Così si presenta lo Spazio Sirin in questa serata completamente dedicata all’India e all’eccellente Partho Sarothy, musicista di livello internazionale nonché allievo del grande maestro di sitar Ravi Shankar. In quest’occasione abbiamo potuto conoscere il sarod, un cordofono a pizzico, molto simile al più conosciuto sitar ma utilizzato in particolare nel nord dell’India.
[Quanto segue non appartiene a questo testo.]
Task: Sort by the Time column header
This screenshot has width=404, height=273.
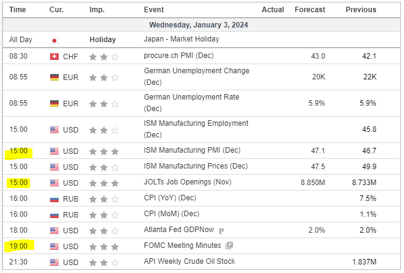Action: [x=18, y=10]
Questo strumento offre una duplice possibilità: da una parte melodica, tramite l’esecuzione dei raga, le tradizionali scale indiane; dall’altra parte una funzione armonica, molto spesso costituita da arpeggi, oppure ottenuta pizzicando le corde di bordone.

Per interiorizzare meglio la sonorità dello strumento, in un primo momento la performance è costituita esclusivamente di Sarod solo, successivamente accompagnato da Stefano Grazia alla tabla, altro strumento della tradizione indiana, questa volta un membranofono a tensione variabile.

La commistione di elementi orientali con un musicista occidentale ha prodotto degli interessanti sviluppi: nei momenti solistici, la musica suonata da Sarothy è risultata più libera e complessa, in particolare a livello ritmico; la successiva presenza della tabla ha influenzato molto questo elemento, pur non ostacolando l’improvvisazione.

La performance si è basata sull’esecuzione di due diversi raga, la quale è ulteriormente risultata suddivisa in due momenti: il primo, più lento e scandito, è la presentazione della scala; il secondo, più concitato, virtuosistico e ritmicamente irregolare è l’improvvisazione sulla scala.

Per la maggior parte di noi occidentali questa musica risulta un mistero: uno di quei misteri che non spaventano, ma affascinano e lasciano con la bocca aperta.